Fluoride Action Network

Resource efficient recovery of critical and precious metals from waste silicon PV panel recycling.

Source: Waste management 91:156-167. | May 8th, 2019 | By Ardente F, Latunussa CEL, and Blengini GA.
Location: International

Highlights

  • Resource efficiency of PV recycling processes is analysed in different scenarios.
  • Processes with high-efficiency can recycle up to 83% of the waste panel.
  • Obtaining high-quality recycled materials from PV grants significant benefits.
  • The treatment of halogenated plastics represents a bottleneck for PV recycling.
  • Knowing the composition of panels is essential to boost their efficient recycling.

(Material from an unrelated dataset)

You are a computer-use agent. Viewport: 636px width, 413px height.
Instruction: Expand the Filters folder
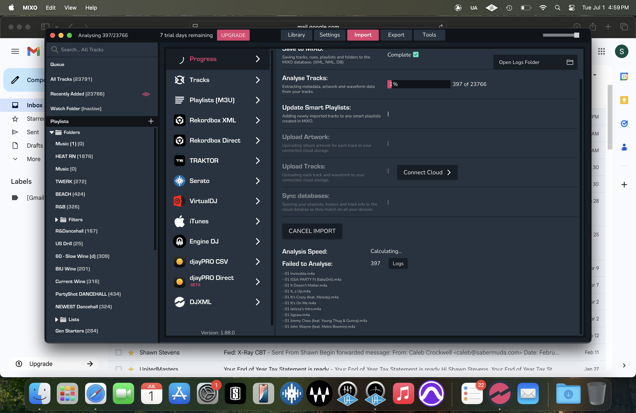click(x=57, y=220)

Although the amount of waste photovoltaic (PV) panels is expected to grow exponentially in the next decades, little research on the resource efficiency of their recycling has been conducted so far. The article analyses the performance of different processes for the recycling of crystalline silicon PV waste, in a life cycle perspective. The life cycle impacts of the recycling are compared, under different scenarios, to the environmental benefits of secondary raw materials recovered. Base-case recycling has a low efficiency and, in some cases, not even in line with legislative targets. Conversely, high-efficient recycling can meet these targets and allows to recover high quality materials (as silicon, glass and silver) that are generally lost in base-case recycling. The benefits due to the recovery of these materials counterbalance the larger impacts of the high-efficiency recycling process. Considering the full life cycle of the panel, the energy produced by the panel grants the most significant environmental benefits. However, benefits due to high-efficient recycling are relevant for some impact categories, especially for the resource depletion indicator. The article also points out that thermal treatments are generally necessary to grant the high efficiency in the recycling. Nevertheless, these treatments have to be carefully assessed since they can be responsible for the emissions of air pollutants (as hydrogen fluoride potentially released from the combustion of halogenated plastics in the panel’s backsheet). The article also identifies and assesses potential modifications to the high-efficiency recycling process, including the delocalisation of some treatments for the optimisation of waste transport and the introduction of pyrolysis in the thermal processing of the waste. Finally, recommendations for product designers, recyclers and policymakers are discussed, in order to improve the resource efficiency of future PV panels.